(Records Opens)

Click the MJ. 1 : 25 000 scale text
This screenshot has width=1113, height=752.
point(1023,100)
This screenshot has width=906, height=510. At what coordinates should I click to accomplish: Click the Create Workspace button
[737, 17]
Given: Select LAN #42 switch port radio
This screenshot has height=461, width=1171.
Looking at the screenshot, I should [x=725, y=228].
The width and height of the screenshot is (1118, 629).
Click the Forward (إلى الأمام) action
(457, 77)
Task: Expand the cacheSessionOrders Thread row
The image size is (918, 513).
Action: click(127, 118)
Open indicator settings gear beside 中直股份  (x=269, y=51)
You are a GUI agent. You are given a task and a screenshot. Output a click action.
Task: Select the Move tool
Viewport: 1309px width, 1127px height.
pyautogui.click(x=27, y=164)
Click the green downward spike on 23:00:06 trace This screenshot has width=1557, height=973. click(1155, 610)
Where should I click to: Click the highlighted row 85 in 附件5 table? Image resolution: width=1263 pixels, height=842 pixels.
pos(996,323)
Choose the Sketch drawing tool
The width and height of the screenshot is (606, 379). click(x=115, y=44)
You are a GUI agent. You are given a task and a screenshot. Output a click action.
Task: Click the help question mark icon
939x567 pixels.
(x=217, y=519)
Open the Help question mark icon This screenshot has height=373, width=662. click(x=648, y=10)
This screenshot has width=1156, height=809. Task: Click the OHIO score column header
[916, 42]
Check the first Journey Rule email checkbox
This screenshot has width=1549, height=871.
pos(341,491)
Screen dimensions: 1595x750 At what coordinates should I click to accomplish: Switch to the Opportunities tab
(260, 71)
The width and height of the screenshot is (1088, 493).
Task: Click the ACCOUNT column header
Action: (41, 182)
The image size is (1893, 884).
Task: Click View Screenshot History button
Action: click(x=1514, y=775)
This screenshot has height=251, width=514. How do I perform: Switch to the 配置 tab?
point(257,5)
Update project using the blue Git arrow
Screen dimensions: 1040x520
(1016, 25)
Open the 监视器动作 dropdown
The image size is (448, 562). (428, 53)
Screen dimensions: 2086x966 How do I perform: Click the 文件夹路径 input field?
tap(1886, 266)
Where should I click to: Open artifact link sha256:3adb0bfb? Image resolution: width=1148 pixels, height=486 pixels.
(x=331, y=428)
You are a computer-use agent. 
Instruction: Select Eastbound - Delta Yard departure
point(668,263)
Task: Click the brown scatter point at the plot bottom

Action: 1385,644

(Records Closes)

*What you have to do*:
Reproduce each line above without any alteration.

*Exercise output*:
Click the MJ. 1 : 25 000 scale text
This screenshot has width=1113, height=752.
point(1023,100)
This screenshot has width=906, height=510. At what coordinates should I click to accomplish: Click the Create Workspace button
[737, 17]
Given: Select LAN #42 switch port radio
This screenshot has height=461, width=1171.
Looking at the screenshot, I should [x=725, y=228].
The width and height of the screenshot is (1118, 629).
Click the Forward (إلى الأمام) action
(457, 77)
Task: Expand the cacheSessionOrders Thread row
The image size is (918, 513).
Action: click(127, 118)
Open indicator settings gear beside 中直股份  (x=269, y=51)
You are a GUI agent. You are given a task and a screenshot. Output a click action.
Task: Select the Move tool
Viewport: 1309px width, 1127px height.
pyautogui.click(x=27, y=164)
Click the green downward spike on 23:00:06 trace This screenshot has width=1557, height=973. click(1155, 610)
Where should I click to: Click the highlighted row 85 in 附件5 table? Image resolution: width=1263 pixels, height=842 pixels.
pos(996,323)
Choose the Sketch drawing tool
The width and height of the screenshot is (606, 379). click(x=115, y=44)
You are a GUI agent. You are given a task and a screenshot. Output a click action.
Task: Click the help question mark icon
939x567 pixels.
(x=217, y=519)
Open the Help question mark icon This screenshot has height=373, width=662. click(x=648, y=10)
This screenshot has width=1156, height=809. Task: Click the OHIO score column header
[916, 42]
Check the first Journey Rule email checkbox
This screenshot has width=1549, height=871.
pos(341,491)
Screen dimensions: 1595x750 At what coordinates should I click to accomplish: Switch to the Opportunities tab
(260, 71)
The width and height of the screenshot is (1088, 493).
Task: Click the ACCOUNT column header
Action: (41, 182)
The image size is (1893, 884).
Task: Click View Screenshot History button
Action: click(x=1514, y=775)
This screenshot has height=251, width=514. How do I perform: Switch to the 配置 tab?
point(257,5)
Update project using the blue Git arrow
Screen dimensions: 1040x520
(1016, 25)
Open the 监视器动作 dropdown
The image size is (448, 562). (428, 53)
Screen dimensions: 2086x966 How do I perform: Click the 文件夹路径 input field?
tap(1886, 266)
Where should I click to: Open artifact link sha256:3adb0bfb? Image resolution: width=1148 pixels, height=486 pixels.
(x=331, y=428)
You are a computer-use agent. 
Instruction: Select Eastbound - Delta Yard departure
point(668,263)
Task: Click the brown scatter point at the plot bottom

Action: 1385,644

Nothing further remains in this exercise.